1、样品的处理：在血液中加入3倍体积的1×红细胞裂解液(请确认已经稀释过)，充分颠倒混匀，12000rpm离心1min(如为大量提取并且为大离心机，可11000转离心5min)，小心吸去上清，再加入2倍体积的1×红细胞裂解液，用移液器轻轻吹打沉淀，充分混匀，离心，弃上清，沉淀为白细胞。

2、向沉淀中加500ul白细胞裂解液，振荡或者用移液器吹打至彻底混匀。65℃水浴10-20min，期间可颠倒离心管混匀数次，直至溶液较为清澈看不见明显细胞为止。

3、加入500ul蛋白沉淀液，充分颠倒混匀，此时会出现白色沉淀，65℃水浴5min，12000rpm离心5min，小心吸取上清(不要吸到下层沉淀或漂浮不溶物)，转移到干净离心管中，如还有沉淀物，可再次离心。

4、在上清中加入1ml异丙醇，混匀。12000rpm离心5min，可看到管底有少量白色DNA沉淀，弃掉上清。
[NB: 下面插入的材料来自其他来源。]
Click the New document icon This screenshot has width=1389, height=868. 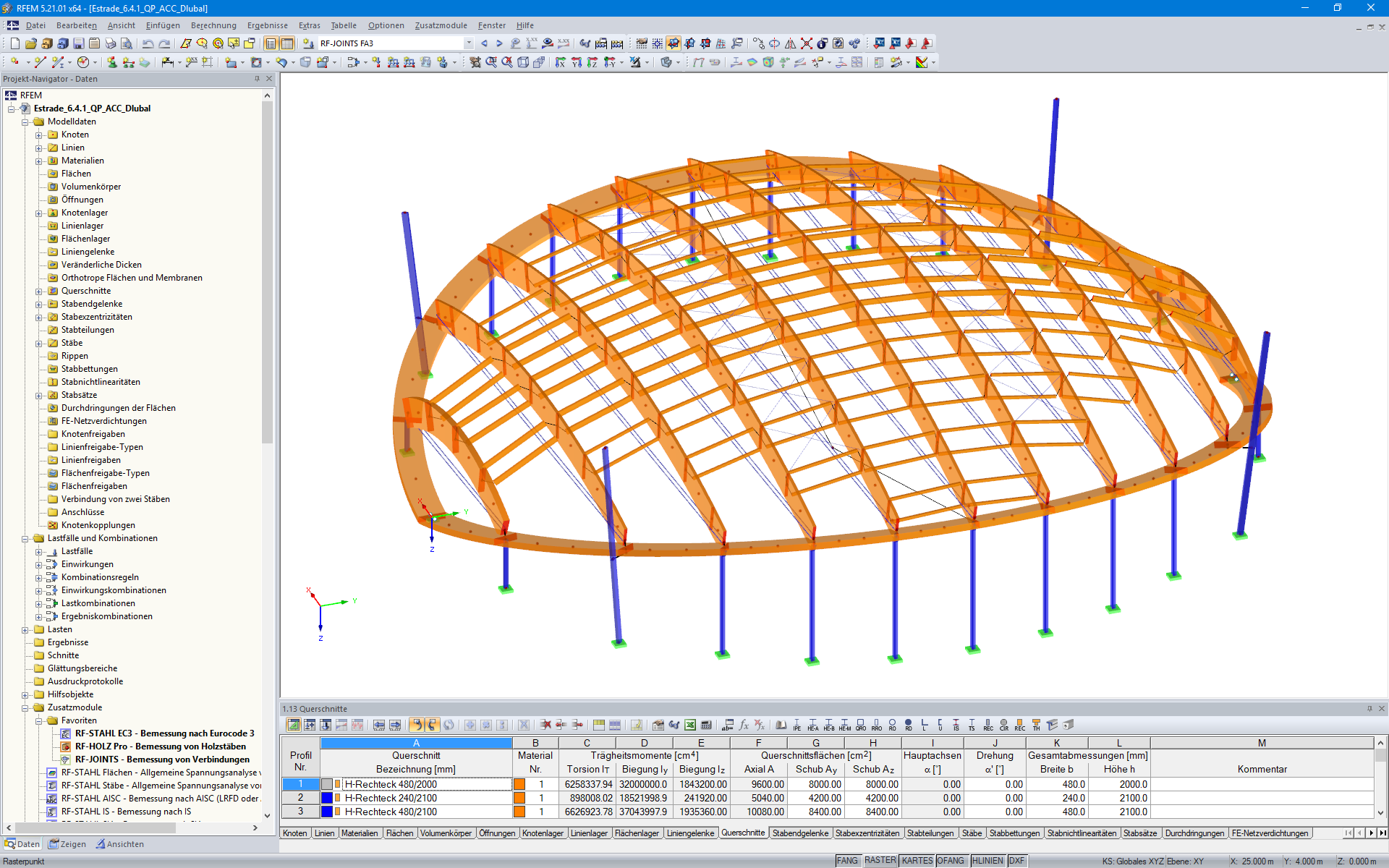pyautogui.click(x=14, y=43)
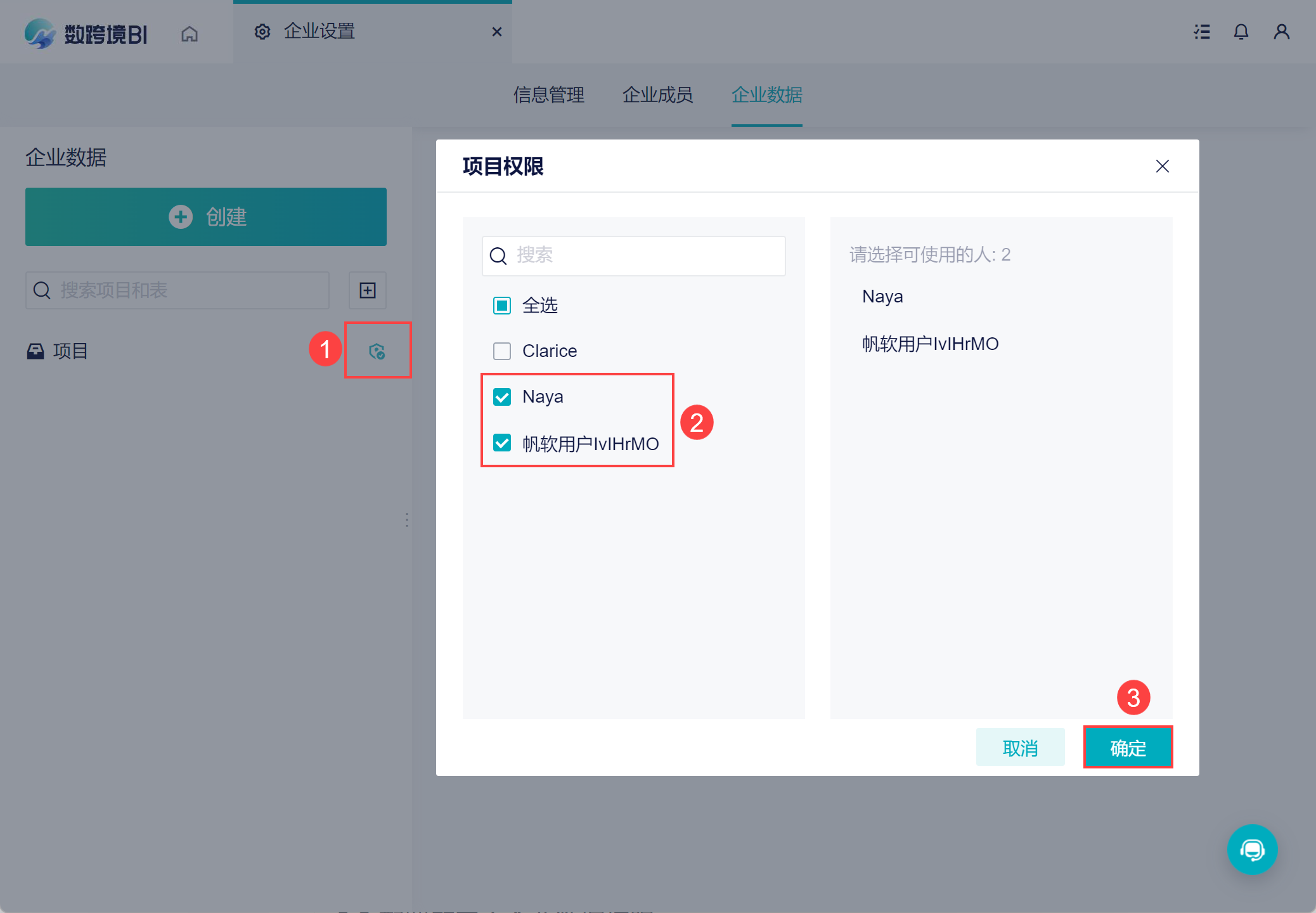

5、向离心管中加入1ml 75%乙醇，12000rpm离心5min，弃去上清液。可再次短暂离心用移液器去除残余上清。

6、将离心管敞口置于室温或50℃温箱放置数分钟，否则乙醇可能影响后续的实验如酶切、PCR等。

7、向离心管中加入100-300ul DNA溶解液，室温放置让DNA自然溶解。如果DNA难于溶解，可室温放置过夜或将离心管置于50-60℃水浴中水浴加热5min。

注意事项:

1、样品应避免反复冻融，否则会导致提取的DNA片段较小且提取量也下降。

2、若试剂盒中的溶液出现沉淀，可在65℃水浴中重新溶解后再使用，不影响提取效果。

3、DNA浓度及纯度检测：得到的基因组DNA片段的大小与样品保存时间、操作过程中的剪切力等因素有关。回收得到的DNA片段可用琼脂糖凝胶电泳和紫外分光光度计检测浓度与纯度。DNA应在OD260处有显著吸收峰， OD260值为1相当于大约 50 μg/ml双链DNA、40 μg/ml单链DNA。OD260/OD280比值应为1.7-1.9，如果洗脱时不使用洗脱缓冲液，而使用去离子水，比值会偏低，因为pH值和离子存在会影响光吸收值，但并不表示纯度低。